>>
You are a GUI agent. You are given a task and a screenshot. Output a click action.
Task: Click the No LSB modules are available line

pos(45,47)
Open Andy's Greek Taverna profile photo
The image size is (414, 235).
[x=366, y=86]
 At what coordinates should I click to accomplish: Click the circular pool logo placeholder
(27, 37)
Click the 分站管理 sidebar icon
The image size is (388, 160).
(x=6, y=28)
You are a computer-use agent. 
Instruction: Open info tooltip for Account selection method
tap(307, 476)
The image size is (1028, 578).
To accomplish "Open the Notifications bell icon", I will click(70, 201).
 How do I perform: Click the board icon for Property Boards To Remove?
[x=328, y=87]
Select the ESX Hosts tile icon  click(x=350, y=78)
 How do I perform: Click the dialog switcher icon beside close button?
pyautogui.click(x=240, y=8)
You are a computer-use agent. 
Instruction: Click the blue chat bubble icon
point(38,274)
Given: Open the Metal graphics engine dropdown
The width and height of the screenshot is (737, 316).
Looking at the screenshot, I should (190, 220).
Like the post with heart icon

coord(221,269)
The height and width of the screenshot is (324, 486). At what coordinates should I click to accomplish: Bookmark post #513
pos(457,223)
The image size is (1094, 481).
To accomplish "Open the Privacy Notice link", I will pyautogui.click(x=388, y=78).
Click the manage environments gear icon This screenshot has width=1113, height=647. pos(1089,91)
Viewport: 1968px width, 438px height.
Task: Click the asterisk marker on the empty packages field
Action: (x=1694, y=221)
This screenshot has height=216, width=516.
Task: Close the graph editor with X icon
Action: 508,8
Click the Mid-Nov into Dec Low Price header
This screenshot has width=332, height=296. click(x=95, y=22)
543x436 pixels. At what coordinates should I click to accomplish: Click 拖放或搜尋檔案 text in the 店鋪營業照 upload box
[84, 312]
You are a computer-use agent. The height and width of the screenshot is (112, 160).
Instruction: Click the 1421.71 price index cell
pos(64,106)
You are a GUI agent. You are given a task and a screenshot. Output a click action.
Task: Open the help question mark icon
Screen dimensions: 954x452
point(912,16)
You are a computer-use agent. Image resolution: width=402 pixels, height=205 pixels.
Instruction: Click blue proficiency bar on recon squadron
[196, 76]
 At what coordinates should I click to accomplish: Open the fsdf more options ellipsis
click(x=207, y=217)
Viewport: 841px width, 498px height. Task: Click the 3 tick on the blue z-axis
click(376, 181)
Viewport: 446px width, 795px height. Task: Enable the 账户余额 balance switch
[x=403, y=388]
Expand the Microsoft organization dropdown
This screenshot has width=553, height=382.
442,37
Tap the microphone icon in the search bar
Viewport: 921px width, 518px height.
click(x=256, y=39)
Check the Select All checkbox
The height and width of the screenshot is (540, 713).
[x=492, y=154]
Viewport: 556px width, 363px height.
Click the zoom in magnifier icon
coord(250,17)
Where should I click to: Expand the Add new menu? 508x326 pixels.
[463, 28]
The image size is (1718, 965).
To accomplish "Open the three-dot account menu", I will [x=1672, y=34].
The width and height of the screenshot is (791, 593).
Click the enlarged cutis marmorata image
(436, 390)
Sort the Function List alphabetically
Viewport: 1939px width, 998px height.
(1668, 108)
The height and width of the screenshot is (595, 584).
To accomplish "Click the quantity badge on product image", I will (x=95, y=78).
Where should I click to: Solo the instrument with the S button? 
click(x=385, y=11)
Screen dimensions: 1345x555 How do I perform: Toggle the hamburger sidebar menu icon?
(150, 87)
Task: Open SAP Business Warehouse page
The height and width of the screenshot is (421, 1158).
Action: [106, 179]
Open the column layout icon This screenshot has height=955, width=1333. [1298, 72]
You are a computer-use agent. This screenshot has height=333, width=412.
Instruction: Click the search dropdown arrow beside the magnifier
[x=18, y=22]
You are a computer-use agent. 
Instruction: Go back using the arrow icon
<<
◆ TASK DIRECTIONS ◆
The complete material must be repeated exactly.

◆ ANSWER TO THIS PROBLEM ◆
You are a GUI agent. You are given a task and a screenshot. Output a click action.
Task: Click the No LSB modules are available line

pos(45,47)
Open Andy's Greek Taverna profile photo
The image size is (414, 235).
[x=366, y=86]
 At what coordinates should I click to accomplish: Click the circular pool logo placeholder
(27, 37)
Click the 分站管理 sidebar icon
The image size is (388, 160).
(x=6, y=28)
You are a computer-use agent. 
Instruction: Open info tooltip for Account selection method
tap(307, 476)
The image size is (1028, 578).
To accomplish "Open the Notifications bell icon", I will click(70, 201).
 How do I perform: Click the board icon for Property Boards To Remove?
[x=328, y=87]
Select the ESX Hosts tile icon  click(x=350, y=78)
 How do I perform: Click the dialog switcher icon beside close button?
pyautogui.click(x=240, y=8)
You are a computer-use agent. 
Instruction: Click the blue chat bubble icon
point(38,274)
Given: Open the Metal graphics engine dropdown
The width and height of the screenshot is (737, 316).
Looking at the screenshot, I should (190, 220).
Like the post with heart icon

coord(221,269)
The height and width of the screenshot is (324, 486). At what coordinates should I click to accomplish: Bookmark post #513
pos(457,223)
The image size is (1094, 481).
To accomplish "Open the Privacy Notice link", I will pyautogui.click(x=388, y=78).
Click the manage environments gear icon This screenshot has width=1113, height=647. pos(1089,91)
Viewport: 1968px width, 438px height.
Task: Click the asterisk marker on the empty packages field
Action: (x=1694, y=221)
This screenshot has height=216, width=516.
Task: Close the graph editor with X icon
Action: 508,8
Click the Mid-Nov into Dec Low Price header
This screenshot has width=332, height=296. click(x=95, y=22)
543x436 pixels. At what coordinates should I click to accomplish: Click 拖放或搜尋檔案 text in the 店鋪營業照 upload box
[84, 312]
You are a computer-use agent. The height and width of the screenshot is (112, 160).
Instruction: Click the 1421.71 price index cell
pos(64,106)
You are a GUI agent. You are given a task and a screenshot. Output a click action.
Task: Open the help question mark icon
Screen dimensions: 954x452
point(912,16)
You are a computer-use agent. Image resolution: width=402 pixels, height=205 pixels.
Instruction: Click blue proficiency bar on recon squadron
[196, 76]
 At what coordinates should I click to accomplish: Open the fsdf more options ellipsis
click(x=207, y=217)
Viewport: 841px width, 498px height. Task: Click the 3 tick on the blue z-axis
click(376, 181)
Viewport: 446px width, 795px height. Task: Enable the 账户余额 balance switch
[x=403, y=388]
Expand the Microsoft organization dropdown
This screenshot has width=553, height=382.
442,37
Tap the microphone icon in the search bar
Viewport: 921px width, 518px height.
click(x=256, y=39)
Check the Select All checkbox
The height and width of the screenshot is (540, 713).
[x=492, y=154]
Viewport: 556px width, 363px height.
Click the zoom in magnifier icon
coord(250,17)
Where should I click to: Expand the Add new menu? 508x326 pixels.
[463, 28]
The image size is (1718, 965).
To accomplish "Open the three-dot account menu", I will [x=1672, y=34].
The width and height of the screenshot is (791, 593).
Click the enlarged cutis marmorata image
(436, 390)
Sort the Function List alphabetically
Viewport: 1939px width, 998px height.
(1668, 108)
The height and width of the screenshot is (595, 584).
To accomplish "Click the quantity badge on product image", I will (x=95, y=78).
Where should I click to: Solo the instrument with the S button? 
click(x=385, y=11)
Screen dimensions: 1345x555 How do I perform: Toggle the hamburger sidebar menu icon?
(150, 87)
Task: Open SAP Business Warehouse page
The height and width of the screenshot is (421, 1158).
Action: [106, 179]
Open the column layout icon This screenshot has height=955, width=1333. [1298, 72]
You are a computer-use agent. This screenshot has height=333, width=412.
Instruction: Click the search dropdown arrow beside the magnifier
[x=18, y=22]
You are a computer-use agent. 
Instruction: Go back using the arrow icon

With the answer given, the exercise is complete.